What I love most about it is that I can observe the birds in my yard up close and personal. I can watch how they eat the birdseed and the cute little sounds and calls they make and the ways they interact with one another at the feeder. It really does feel like spying, but hopefully in a non-creepy way. I’m just interested in these creatures!

One of the things I especially like about the cam is that it alerts me when there’s a bird at the feeder. Sure, this can get to be a lot, since there are usually birds at the feeder. But oftentimes I get pinged when I’m not home and/or occupied elsewhere and it’s a lovely little reminder to look outside and see what’s happening in nature.

I might be in a board meeting in Washington DC, but I can see that there’s a Lazuli bunting at my feeder, and isn’t it pretty?

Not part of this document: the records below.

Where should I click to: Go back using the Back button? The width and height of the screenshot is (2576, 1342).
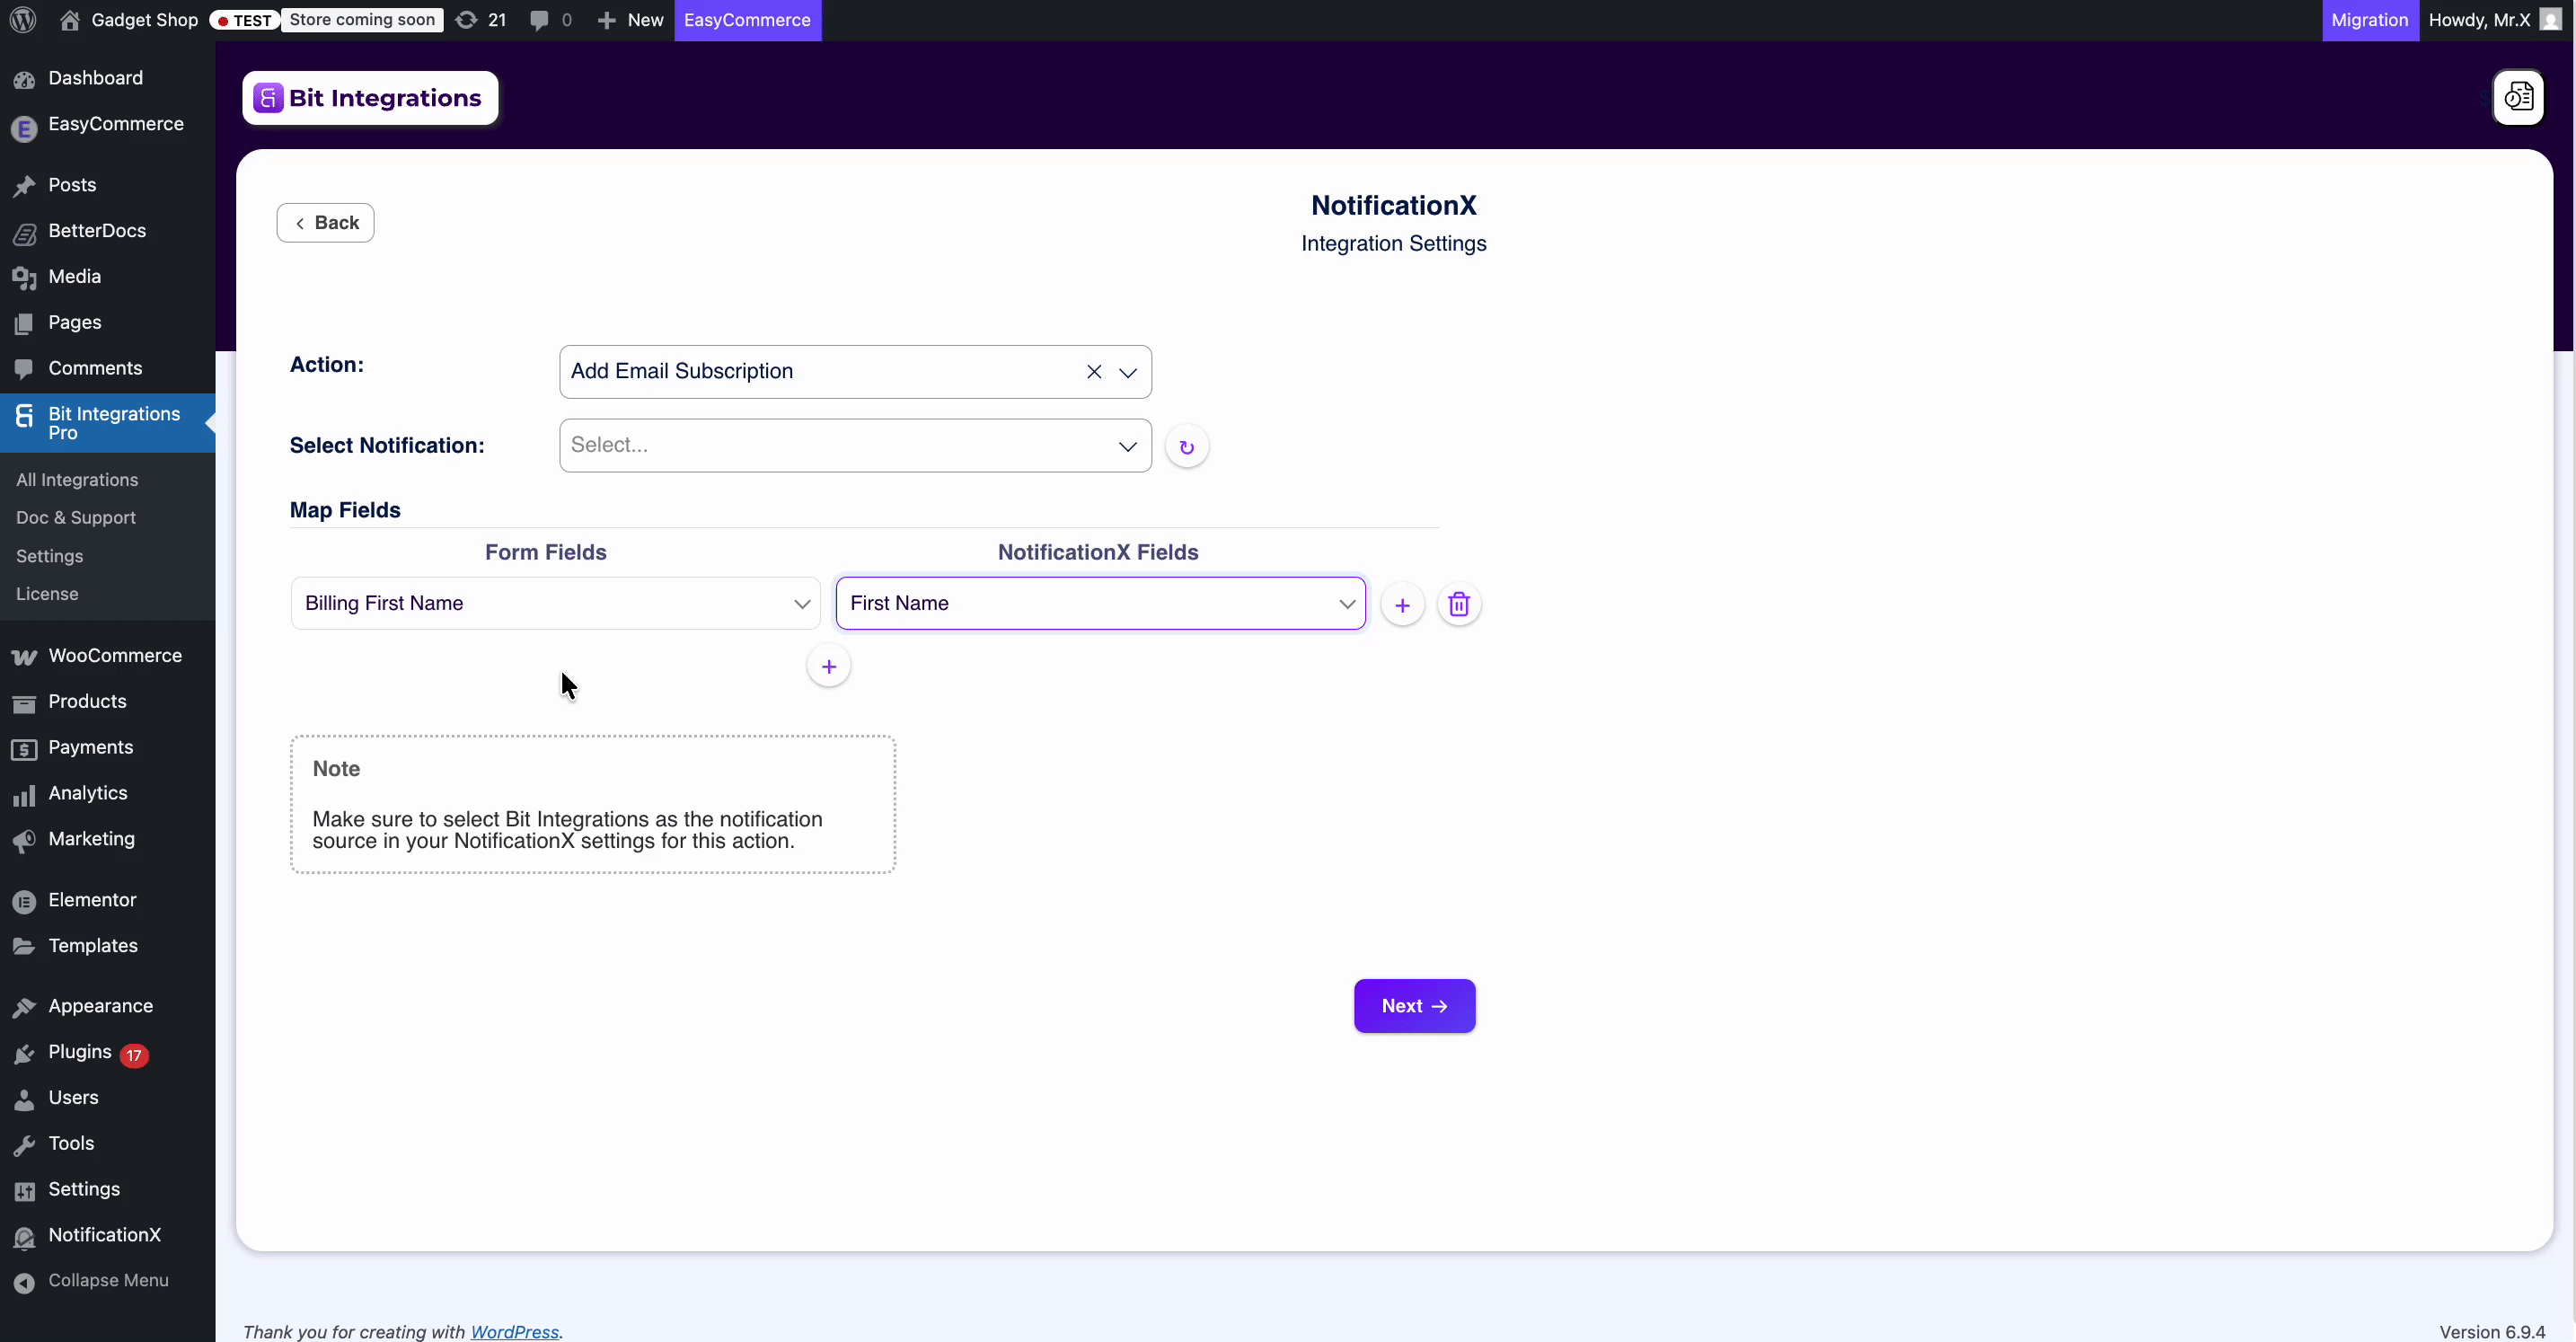pyautogui.click(x=325, y=223)
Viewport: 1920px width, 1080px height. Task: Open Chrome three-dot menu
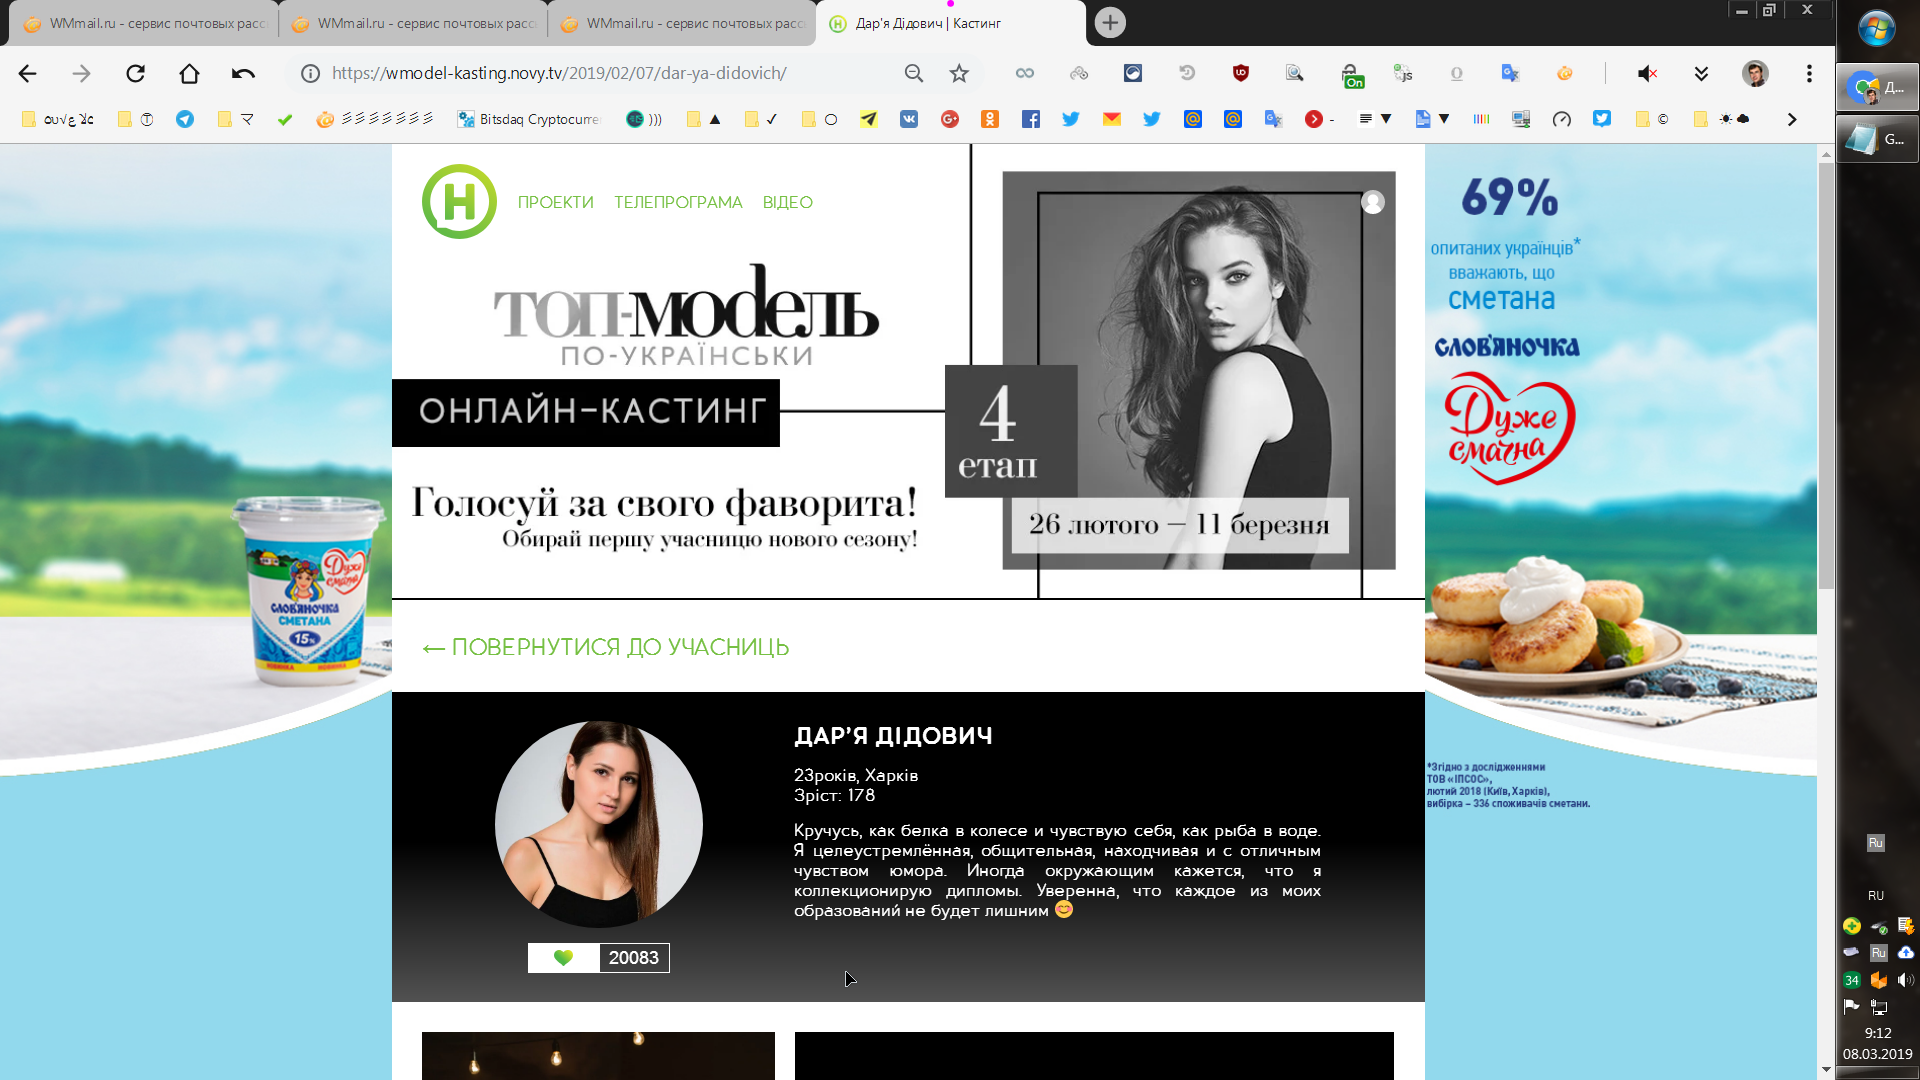[1809, 73]
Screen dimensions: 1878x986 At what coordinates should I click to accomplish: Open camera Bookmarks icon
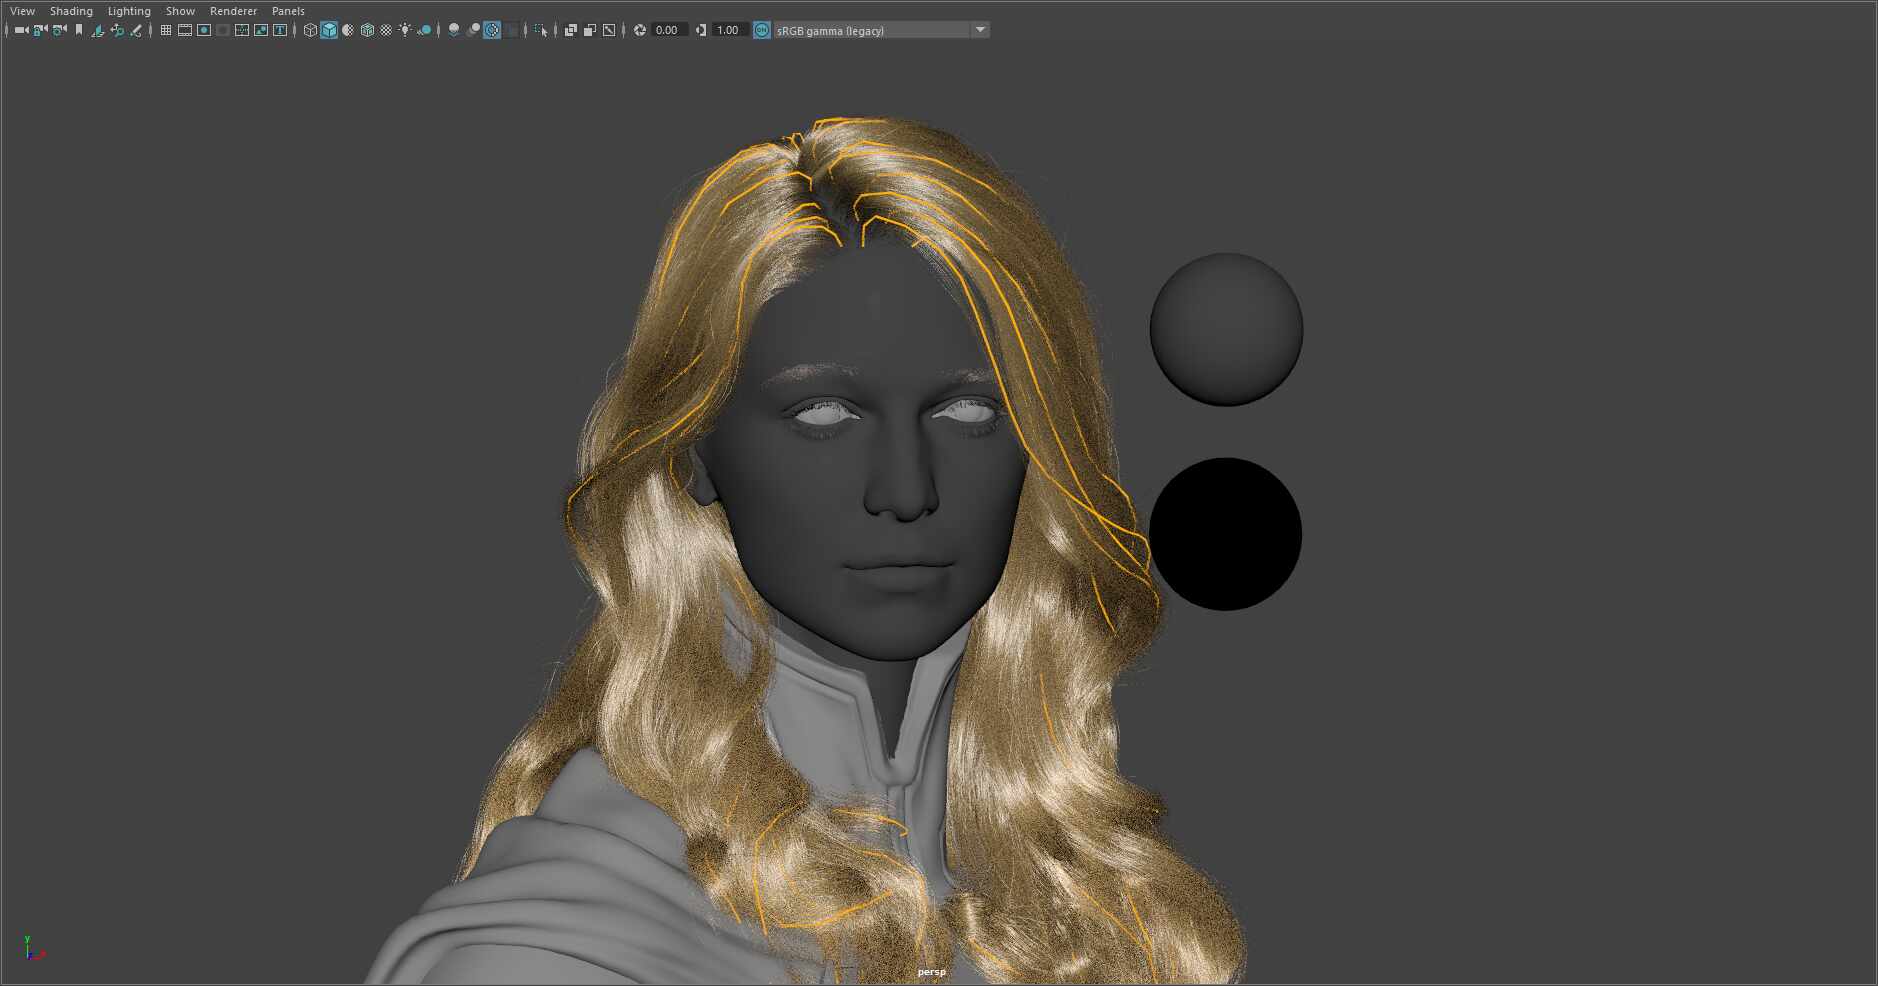pos(79,30)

Snapshot: Funny little ferns

See those little round plants? The flat ones? They’re ferns. Ferns! Did you even know ferns came like that? Not a frond in sight? Little flat discs? Well, they do! They grow in many, many wet places in Japan, often among the wee mosses and lichens, which means I’d seen them for a long time and never known what they were – until Google Lens came along to help me. The ones in the photo above have sent up long, skinny sporophytes with orange sporangia on the underside, which means they’re ready to reproduce.

Wee round ferns! Two would fit side by side on my thumbnail! My goodness, the world has wonderful things in it.